2017/2/18(土)
13:30~ 

『大地を受け継ぐ』上映

11人の子どもたちが福島へ向かった。
知られざる農家の孤独な“声”に心を揺さぶられる、
たった一日の食と命の体験。
わたしたちが変われば、世界は変わる。

2015年5月、東京。ごく一般的な16歳から23歳までの学生が集まった。初対面の人も多いなか、いささか構えてはいるものの、初々しい表情。まるで学校の課外活動のような気持ちで参加した。車内は、道すがらの風景をスマホで撮影する子、SNSに書き込みをする子、新しい友達とおしゃべりする子。平和で和やかな空気が流れる。そして、到着したのは福島県須賀川市。福島第一原発から約65km離れた一軒の農家だった。笑顔で出迎える、息子と母親。そして語り始められた彼らの四年間の物語。その孤独な“声”に耳を傾ける。それは生涯忘れられない、たった一日の食と命の体験に、心揺さぶられる瞬間だった――。
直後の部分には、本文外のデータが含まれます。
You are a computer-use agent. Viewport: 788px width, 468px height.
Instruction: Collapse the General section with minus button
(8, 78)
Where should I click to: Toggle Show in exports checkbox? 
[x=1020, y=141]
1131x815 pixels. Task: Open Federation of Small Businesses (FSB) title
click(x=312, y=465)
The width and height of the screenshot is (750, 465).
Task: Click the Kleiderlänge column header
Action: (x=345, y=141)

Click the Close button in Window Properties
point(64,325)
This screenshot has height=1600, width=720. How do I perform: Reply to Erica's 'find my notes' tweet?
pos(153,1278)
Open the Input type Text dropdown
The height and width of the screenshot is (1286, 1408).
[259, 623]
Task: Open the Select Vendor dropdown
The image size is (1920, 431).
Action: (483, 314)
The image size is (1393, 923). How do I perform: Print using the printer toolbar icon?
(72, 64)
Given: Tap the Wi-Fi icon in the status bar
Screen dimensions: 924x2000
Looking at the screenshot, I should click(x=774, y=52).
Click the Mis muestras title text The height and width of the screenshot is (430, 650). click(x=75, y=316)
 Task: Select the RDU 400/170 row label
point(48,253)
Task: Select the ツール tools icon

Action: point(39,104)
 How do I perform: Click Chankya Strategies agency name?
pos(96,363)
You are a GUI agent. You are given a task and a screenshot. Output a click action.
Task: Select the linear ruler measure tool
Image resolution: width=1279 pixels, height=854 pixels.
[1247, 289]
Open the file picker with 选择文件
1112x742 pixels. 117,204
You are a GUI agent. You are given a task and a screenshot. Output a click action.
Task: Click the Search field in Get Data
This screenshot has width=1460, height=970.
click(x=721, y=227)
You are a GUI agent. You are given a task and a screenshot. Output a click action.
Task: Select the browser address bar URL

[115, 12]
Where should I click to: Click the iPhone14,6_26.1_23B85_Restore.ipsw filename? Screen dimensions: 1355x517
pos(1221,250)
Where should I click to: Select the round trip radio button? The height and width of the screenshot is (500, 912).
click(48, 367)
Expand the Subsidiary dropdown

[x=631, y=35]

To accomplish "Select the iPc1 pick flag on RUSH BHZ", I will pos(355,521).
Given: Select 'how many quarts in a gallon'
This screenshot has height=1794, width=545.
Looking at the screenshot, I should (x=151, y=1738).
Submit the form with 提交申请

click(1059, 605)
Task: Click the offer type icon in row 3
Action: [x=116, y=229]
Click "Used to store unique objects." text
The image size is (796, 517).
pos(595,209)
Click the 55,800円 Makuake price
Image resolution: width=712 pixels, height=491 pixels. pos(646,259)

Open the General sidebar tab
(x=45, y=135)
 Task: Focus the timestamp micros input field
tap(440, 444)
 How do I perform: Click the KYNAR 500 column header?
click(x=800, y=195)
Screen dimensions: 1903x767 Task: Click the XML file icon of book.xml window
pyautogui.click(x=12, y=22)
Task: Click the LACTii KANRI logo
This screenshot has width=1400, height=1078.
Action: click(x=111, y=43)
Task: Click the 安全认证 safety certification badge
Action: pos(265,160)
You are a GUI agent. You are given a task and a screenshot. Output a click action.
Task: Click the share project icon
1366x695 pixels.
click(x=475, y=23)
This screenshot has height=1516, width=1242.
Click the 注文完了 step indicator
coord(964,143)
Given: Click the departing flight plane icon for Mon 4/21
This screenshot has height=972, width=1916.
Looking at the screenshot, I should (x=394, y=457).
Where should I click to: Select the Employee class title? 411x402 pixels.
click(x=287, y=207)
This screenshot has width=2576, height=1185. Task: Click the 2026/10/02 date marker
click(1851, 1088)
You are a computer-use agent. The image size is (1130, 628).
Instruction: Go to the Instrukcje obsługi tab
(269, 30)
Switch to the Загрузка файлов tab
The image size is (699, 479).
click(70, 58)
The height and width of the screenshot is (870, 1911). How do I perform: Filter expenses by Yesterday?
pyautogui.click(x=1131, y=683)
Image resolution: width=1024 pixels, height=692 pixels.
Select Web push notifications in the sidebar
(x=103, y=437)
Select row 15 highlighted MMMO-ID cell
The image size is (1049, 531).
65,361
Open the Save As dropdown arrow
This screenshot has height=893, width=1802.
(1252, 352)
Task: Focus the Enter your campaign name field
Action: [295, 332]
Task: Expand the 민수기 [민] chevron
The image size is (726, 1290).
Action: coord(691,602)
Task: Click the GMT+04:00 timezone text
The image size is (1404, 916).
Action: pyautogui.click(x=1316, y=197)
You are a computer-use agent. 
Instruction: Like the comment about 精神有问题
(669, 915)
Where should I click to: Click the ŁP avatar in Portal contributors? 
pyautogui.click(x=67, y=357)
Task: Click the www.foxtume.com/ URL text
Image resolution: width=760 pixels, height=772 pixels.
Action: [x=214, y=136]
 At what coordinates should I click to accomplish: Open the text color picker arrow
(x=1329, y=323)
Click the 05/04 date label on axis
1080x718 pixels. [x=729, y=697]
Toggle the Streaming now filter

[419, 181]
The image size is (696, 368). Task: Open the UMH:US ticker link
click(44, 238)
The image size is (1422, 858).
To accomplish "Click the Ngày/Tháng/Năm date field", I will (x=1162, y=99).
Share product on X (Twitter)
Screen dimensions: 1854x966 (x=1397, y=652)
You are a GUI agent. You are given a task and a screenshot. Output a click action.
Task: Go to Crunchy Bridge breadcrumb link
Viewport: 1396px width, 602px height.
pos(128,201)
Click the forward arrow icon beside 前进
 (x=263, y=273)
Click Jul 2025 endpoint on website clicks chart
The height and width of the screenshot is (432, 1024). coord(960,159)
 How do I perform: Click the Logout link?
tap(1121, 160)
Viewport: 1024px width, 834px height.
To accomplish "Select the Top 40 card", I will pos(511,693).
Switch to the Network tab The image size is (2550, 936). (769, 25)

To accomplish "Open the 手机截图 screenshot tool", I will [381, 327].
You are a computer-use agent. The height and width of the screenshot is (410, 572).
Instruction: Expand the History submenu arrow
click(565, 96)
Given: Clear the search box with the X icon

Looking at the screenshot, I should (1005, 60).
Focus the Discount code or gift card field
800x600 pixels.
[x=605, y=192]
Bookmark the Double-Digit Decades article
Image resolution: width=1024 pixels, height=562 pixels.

父を奪われ、土を汚され、それでもこの地で生きていく――
先祖代々、耕された土地を受け継ぐ、四年間の決意と軌跡。

2011年3月24日、福島県須賀川市で農業を営むひとりの男性が自ら命を絶った。原発事故を受け、地元の農業団体から農作物出荷停止のファックスが届いた翌朝のことだった。「お前に農業を勧めたのは、間違っていたかもしれない」。そう息子に言い残して。
それから四年。学生たちが訪れたこの農家の息子(樽川和也)は、母(美津代)とふたり、汚された土地で農作物を作り続けている。「福島の米や野菜は今までの値段では売れないし、売れても黒字になることはない」。農業だけで生きていくことが難しい現状だ。それでも自死した父や、先祖が代々受け継いできた土地を捨てるわけにはいかないと、彼らは土を耕し作物を育て続けている。
「いい土を作らないと、美味い野菜はできない」。そう言い続けてきた父。
毎年食べていた椎茸、ふきのとう、たらの芽、山菜は、いまこの土地には無い。
検査しているとはいえ、汚染された地で育てた作物を流通させる、生産者としての罪の意識。紛争解決センターでの裁判、東電からの補償金、身内からの批難…。次々に押し寄せる内外の葛藤。これは決して報道されることのなかった真実の告発、四年間の決意と軌跡。息子は言う。「これは風評じゃない、現実なんだ」と。
果たして、学生たちは何を想い、何を受け継ぐのか――。


出演:樽川和也 樽川美津代/井樫彩 井澤美采 石田佳那 一万田若葉 内田夏奈子 金子鈴幸
    樽見隼人 千葉航平 野月啓佑 宮田俊輝 矢部涼介/白井聡 馬奈木厳太郎
監督:井上淳一 
配給:太秦
公式HP http://daichiwo.wordpress.com/
Ⓒ「大地を受け継ぐ」製作運動体
2015年/日本/カラー/HD/86分




15:10頃~井上淳一監督トークショー

監督:井上淳一
1965年7月12日生まれ、愛知県出身。早稲田大学卒。大学入学と同時に、若松孝二監督に師事し、若松プロ作品に助監督として参加。90年、『パンツの穴・ムケそでムケないイチゴたち』で監督デビューする。以後、脚本家に転身。『パートナーズ』(10・上海国際映画祭)、『アジアの純真』(11・ロッテルダム映画祭)などの脚本を書く。2013年、『戦争と一人の女』を再び監督。慶州国際映画祭、トリノ国際映画祭ほか、数々の海外映画祭に招待される。また、09年の釜山国際映画祭では脚本作品『退廃姉妹』(青山真治監督)が企画マーケットでグランプリを受賞。現在、韓国・中国合作による、慰安婦をテーマにした監督作を準備中である。